- Genre: Supernatural; Horror;
- Created by: Ekta Kapoor
- Developed by: Ekta Kapoor
- Written by: Anamik (dialogues)
- Screenplay by: Anil Nagpal; Mrinal Tripathi;
- Story by: Anil Nagpal; Kavita Nagpal;
- Starring: Karishma Tanna; Vivek Dahiya; Sumit Bhardwaj; Madhurima Tuli; Nirbhay Wadhwa; Saurish Singh Athwal;
- Theme music composer: Lalit Sen; Nawab Arzoo;
- Country of origin: India
- Original language: Hindi
- No. of seasons: 1
- No. of episodes: 72

Production
- Producers: Ekta Kapoor; Shobha Kapoor;
- Camera setup: Multi-camera
- Running time: 45 minutes
- Production company: Balaji Telefilms

Original release
- Network: StarPlus
- Release: 23 June 2018 – 17 February 2019

= Qayamat Ki Raat =

Indian Hindi-language supernatural television drama

Qayamat Ki Raat (English: The Night of Doom) is an Indian supernatural drama television series that aired on Star Plus. It premiered on 23 June 2018. The series was co-produced by Ekta Kapoor and Shobha Kapoor under their banner Balaji Telefilms. The show stars Karishma Tanna, Vivek Dahiya, Nirbhay Wadhwa, Saurish Singh Athwal and Madhurima Tuli.

==Plot==

Set in the year of 1993, the story begins with a newly wedded couple, Suhasini and Mahendar going to a Ram temple at Ramnamgarh to hand over Suhasini's wedding chain to the idol of Lord Rama and receive the deity's blessings. The train stops at the station and Mahendar's loyal driver Birju comes to fetch them and to drive them till the temple. Not realising that Birju is possessed, they follow him. Suhasini and Mahendar enter the temple when suddenly, Mahendar recalls that they have forgotten the wedding chain in the car so Mahendar goes to fetch it, asking Suhasini to stay here. Meanwhile, Suhasini witnesses strange eerie occurrences in the temple premises while exploring the region which includes absence of a bell as well as any idol of Lord Rama inside the temple and passing of a cat out of nowhere. She trips off a door and falls down the stairs that lead into the temple's basement that happens to be a Tantrik named Kalasur's lair. As soon as Kalasur sees her, he gladly welcomes her inside and offers to spend the night with her and make love. This frightens Suhasini and she yells for help. This is followed by a struggle by Suhasini to escape the Tantrik's clutches and a duel between him and her husband Mahendar. Suhasini runs away screaming for help. While fighting with the Tantrik, Mahendar loses consciousness and Kalasur shape-shifts into Mahendar's form.

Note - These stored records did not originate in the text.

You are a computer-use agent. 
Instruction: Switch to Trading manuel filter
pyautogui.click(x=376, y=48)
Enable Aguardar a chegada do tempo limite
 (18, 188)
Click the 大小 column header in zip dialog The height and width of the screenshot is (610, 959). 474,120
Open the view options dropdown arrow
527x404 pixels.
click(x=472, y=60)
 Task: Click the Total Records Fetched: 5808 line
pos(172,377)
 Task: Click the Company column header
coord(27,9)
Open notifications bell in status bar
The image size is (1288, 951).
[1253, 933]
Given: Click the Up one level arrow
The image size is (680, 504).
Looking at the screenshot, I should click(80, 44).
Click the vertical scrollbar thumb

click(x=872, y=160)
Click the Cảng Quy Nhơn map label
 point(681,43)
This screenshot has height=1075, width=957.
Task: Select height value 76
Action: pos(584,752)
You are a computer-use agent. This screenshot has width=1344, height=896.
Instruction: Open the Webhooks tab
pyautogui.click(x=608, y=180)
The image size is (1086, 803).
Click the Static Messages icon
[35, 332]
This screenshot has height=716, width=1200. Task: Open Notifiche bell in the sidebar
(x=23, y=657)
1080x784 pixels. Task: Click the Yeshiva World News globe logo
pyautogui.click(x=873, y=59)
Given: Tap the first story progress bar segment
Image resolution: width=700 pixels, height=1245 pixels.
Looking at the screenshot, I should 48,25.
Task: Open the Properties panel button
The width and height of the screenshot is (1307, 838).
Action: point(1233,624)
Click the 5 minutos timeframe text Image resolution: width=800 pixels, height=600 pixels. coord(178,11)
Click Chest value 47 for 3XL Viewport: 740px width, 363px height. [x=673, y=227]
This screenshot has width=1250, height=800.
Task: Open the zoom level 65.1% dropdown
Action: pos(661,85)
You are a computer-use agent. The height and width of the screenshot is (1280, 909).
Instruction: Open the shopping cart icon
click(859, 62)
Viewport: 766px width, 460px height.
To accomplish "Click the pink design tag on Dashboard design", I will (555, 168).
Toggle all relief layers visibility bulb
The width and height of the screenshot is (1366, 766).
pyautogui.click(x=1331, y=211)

Meanwhile, Suhasini reaches the palace of Thakur Prithvi Singh Suryavanshi and asks them to save her husband from Kalasur. Just then, Kalasur arrives there in Mahendar's disguise and Suhasini, scared out of her wits, pleads everybody to get the Tantrik at the temple arrested. As everyone goes in search of the Tantrik, Kalasur takes Suhasini in a bedroom inside the palace and tries making love to her. But luckily Suhasini sees the reflection of the Tantrik in the glass ceiling and pushes him away. As she reaches for the door to exit the house, the Thakur's family returns with the real Mahendar, a priest and few village men because they had found an unconscious Mahendar at the temple instead of the Tantrik. The priest traps Kalasur inside a circular ring of holy ash on the floor. The Tantrik still doesn't accept defeat. He keeps insisting on making love to Suhasini which irks Mahendar to no extent. He threatens to burn Kalasur into ashes, but the latter remarks that his ashes would rise in air and coalesce to resurrect him. Next, Mahendar threatens to bury the Tantrik alive, but he says that his skeleton would rise from underneath the ground to revive him. Mahendar then strangles Kalasur and chokes him, but Kalasur manages to get an upper hand and lifts Mahendar up in the air grabbing his throat. Suhasini requests Kalasur to leave Mahendar unharmed but he pays no heed and insists on having a one-night stand with her. This invokes the ferocity and strength inside Suhasini who lifts up a villager's axe and chops off Kalasur's right arm that had grabbed Mahendar's throat. Next, she cuts the Tantrik's head off. As a result, the beheaded Tantrik curses Suhasini's family that since he couldn't make love to Suhasini, no woman from her family must consummate her marriage hereafter or else death would befall on her. He also remarks that Suhasini would never know the reason why he had chosen her and wanted to make love to her. The priest then orders Lakha, a villager to lock the Tantrik's arm, head and body separately and hide them in different places so that the Tantrik can never assimilate his body parts together and resurrect himself.

- 25 years later
In Mumbai, two girls "Karuna and Gauri", who are revealed to be sisters, are shown walking to their car. They reach their home and are revealed to be Mahendar and Suhasini's daughters but Suhasini is nowhere to be seen and instead and Karuna and Gauri's stepmother Damini is shown to be Mahendar's wife presently. Thakur Prithvi Singh Suryavanshi is shown at Mahendar's house with his wife Uma and brother Vikram to discuss a matrimonial alliance between his brother Vikram's son Aman and Mahendar's elder daughter Karuna. While Karuna is adamant about not giving consent to marriage, her grandmother (also Mahendra's mother) is worried about the fact that Karuna would have to stay at Ramnamgarh after the marriage. Mahendar convinces his mother and Karuna to visit Ramnamgarh and meet the prospective groom. Meanwhile, Vikram's son Aman is shown to have returned from the United States with his cousin brother Rajvardhan "Raj" Singh Suryavanshi (Prithvi and Uma's son). They invade the taxi that had been already booked by Karuna and Gauri to go to the railway station. Since Gauri asks the boys to get out of the taxi, an enraged Raj punctures the taxi's tyres and they all have to walk all the way to the station. They all board the train, but they get off the train to buy some things on the platform. This leads to them missing the train and being forced to walk to Ramnamgarh through the woods. In the woods, Karuna falls into a quicksand and while trying to get her out of it Gauri accidentally touches Kalasur's severed arm that had been buried under the quicksand. This awakens the Tantrik and he is now able to control his severed arm telepathically.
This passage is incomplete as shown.